For Jewish People living outside the State of Israel, as well as for Israeli Jewry, this is one of the best moments in history to be Jewish. In a rendition of alternate history, Diaspora Jewry would have no promise of security from persecution and who could predict the future of Jewry in the Land of Israel. Today, World Jewry, whether they are in need, want a change in lifestyle, or just want to live their olim dream of aliyah, have the ability to move to the State of Israel. Yom Ha’atzmaut, Israeli Independence Day, is officially on the 5th of Iyar (this year on May 2nd), though we should be spending a lifetime celebrating the rebirth and success of the national liberation movement of the Jewish People. Before the establishment of the State of Israel in 1948, when faced with discrimination, the only contemplation for World Jewry was one of fight or flight.
The option of fight or flight was the choice of staying in their accustomed country, unaware of the geopolitical shifts about to take place. Some had the choice to pick up their lives and immigrate to the land their people have been yearning towards for a millennium. Sensing the frightening changes in their neighbors and in the political rhetoric, Europe’s Jewry had grave decisions to make about their future. Should one stay in his home, ignoring the the evolution of hatred coming from the country he once knew. Or should he take the leap into the unknown, only hoping that there could be a life for him in the distance. With anti-Semitism lurking on every street corner in Europe, whether a Jewish person was eager to leave in 1880, 1920, or 1939, the only haven open was the region known as Palestine; the setting of where the Jewish people once lived under their own sovereignty.

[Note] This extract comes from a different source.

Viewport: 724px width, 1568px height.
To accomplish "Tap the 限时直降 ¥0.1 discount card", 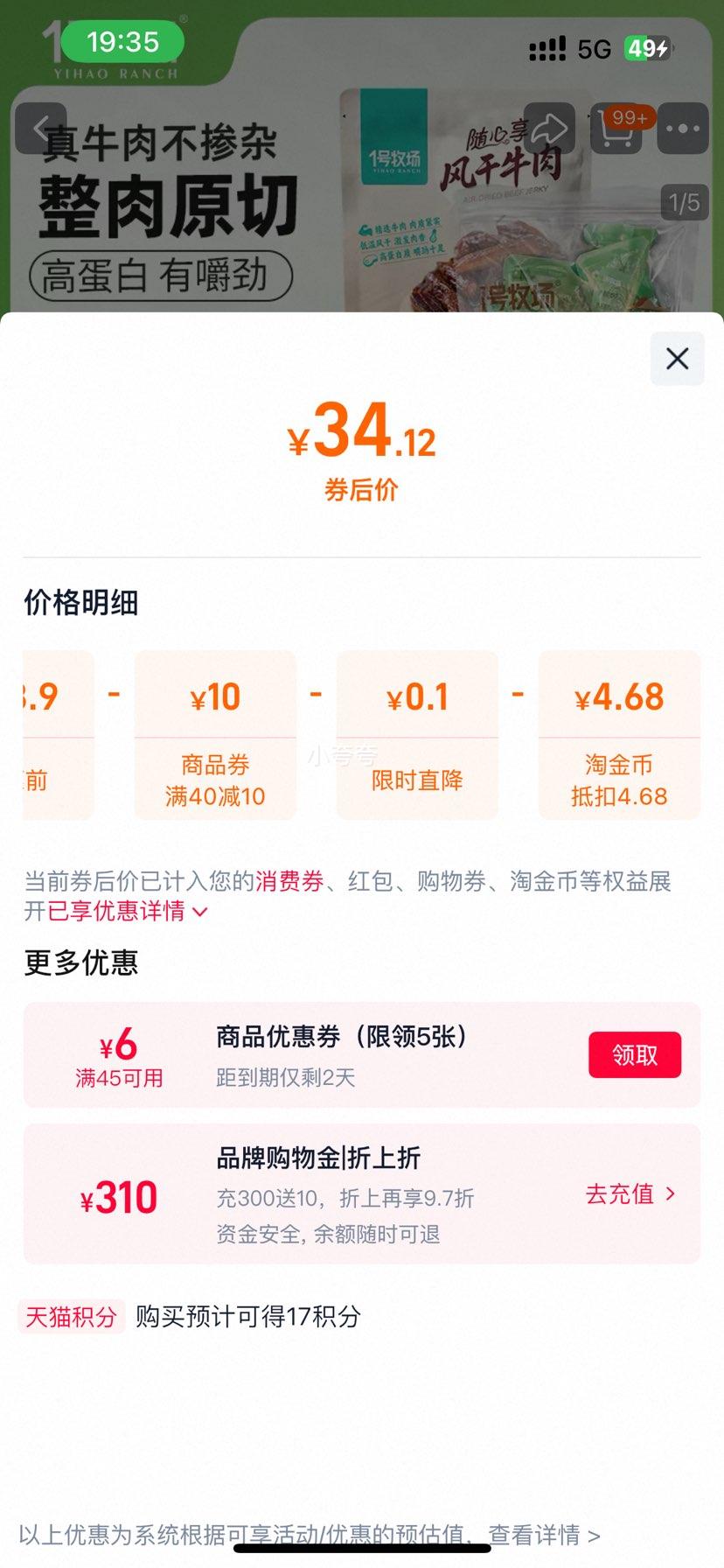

Born in 1948, the Jewish State is now 69 years old. While we can already foresee the long line of dominoes that have brought us to Israel’s founding, the day of Yom Ha’atzmaut is our chance to celebrate. The first in a long line is the Torah, G-d’s divine word, which says the name of our capital city “Jerusalem” 669 times. If not for our sacred text, the Jewish People would be wihtout a solidified yearning to our homeland; and probably still translating our oral tradition in Aramaic. In the contemporary era, we must appreciate Theodore Herzl and his determination to bring the Jewish People back to our homeland. If not for his passion and intellect, we would be without his ideology of Modern Political Zionism. We must also admire David Ben-Gurion, Israel’s First Prime Minister, for his courage to announce the establishment of t
he country and much of his contribution to the State of Israel. Even in Herzl and Ben-Gurion’s wildest dreams of Israel as a secular ethnic state for the Jewish People, the envisioned country that we have today is a beacon for religious freedom. Secular ideals may run the country, but Judaism is its core model. While we might get partisan push-back on some historical figures, there are countless that we must commemorate in Jewish and Israeli history for the accomplishments and stature that the State of Israel holds today.
On Yom Ha’atzmaut, Israeli Independence Day, we salute the establishment of the country but also the soldiers of Israel. The Israeli soldier, whether they are Jewish, Arab, Christian, Druze, Bedouin or other., is the concrete that secures a Jewish person’s place in the West. It is the soldiers of Israel that protect our right to practice Judaism at our beloved Western Wall (Kotel), and it is the soldiers of Israel that keep us from praying in certain sites. While we remember the fallen soldiers on Yom HaZikaron, we remember all soldiers on Yom Ha’atzmaut. Without our keepers, we would only have history in Tiberius and a yearning for Jerusalem.
The State of Israel is a light unto the nations, a strong, stable democracy. The innovation nation was not a gift given by the League of Nations, but an emblem of perseverance that we cannot permit to be taken for granted. Even as human of a concept as a country is, the entity of Israel is in a way our life insurance. While she is nonsensically condemned in international arenas and threatened with destruction from hegemonic regimes, the Jewish People must band together to fortify the Jewish State. As Leviticus 25:35 indicates, “Strengthen him so that he does not fall and become dependent on others.”